I have also been going through the website that Francis Bok is attached to and am learning a great deal
http://www.iabolish.com
Dear Francis Bok, if youre reading this> youre a good man and a tribute to the human spirit. A good son.

Rating: 5 stars
Summary: a gently written eye-opener
Review: We have all heard tales of slavery through the past centuries. This is an account of slavery today. The young Francis Bok was captured and enslaved at age 7, and was not able to escape for ten years. This book tells of the survival of that child, and of his becoming a man.
While the horrifics of slavery and all it entails are important, and very much a part of this book, there is something else to me that stands out, that makes it important to read.

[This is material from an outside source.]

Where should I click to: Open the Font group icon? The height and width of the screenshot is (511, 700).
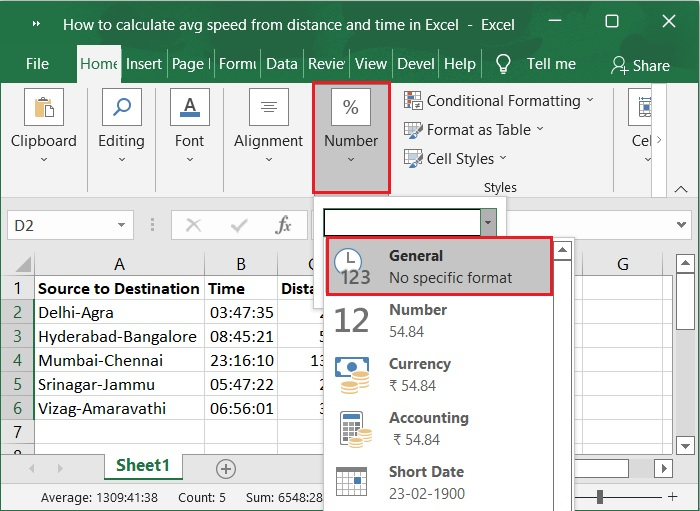click(189, 108)
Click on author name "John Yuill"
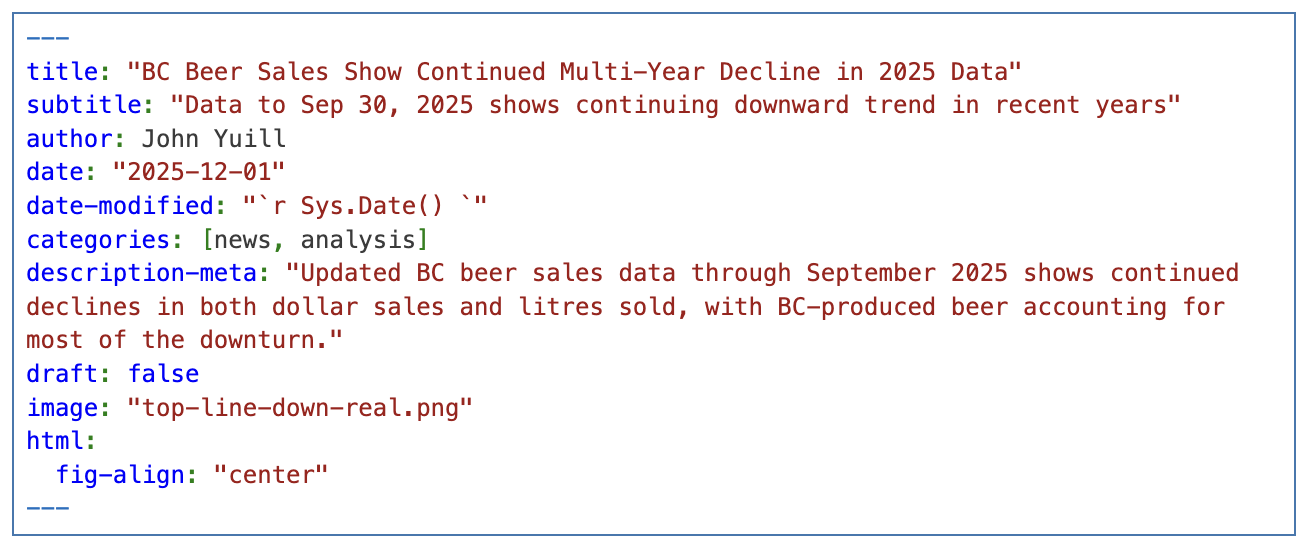1308x544 pixels. (x=213, y=139)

The childhood of the young Francis for the first seven years is the basis of his will, strength and ability to survive his captivity. The loving up-bringing from his family, extended family and friends gave him the strength to survive.

Rating: 5 stars
Summary: A personal awakening
Review: When I started this book, I'd heard of Sudan, but didn't know exactly where it was. I'd heard of the Dinka's, but knew little about them. I'm reminded daily on the radio of how awful we Americans are and how we should be punished for every having had slaves. This book told an awful truth about the existence of slavery alive today, all around the world, about children losing their limbs, about little girls being raped and stolen from their families. But this book also told a wonderful story about America and its open arms and the possibilities, the wonders, awaiting everyone who is blessed to live here. It told about how accepting, and welcoming Americans are, how the jobs are out there, of the precious value of our education system and so much mroe. Of course, there's a lot that needs fixing, but this book gives such wonderful hope to all who read it. And it blesses us with an introduction to an inspiring, strong, moral young man Mr. Buk.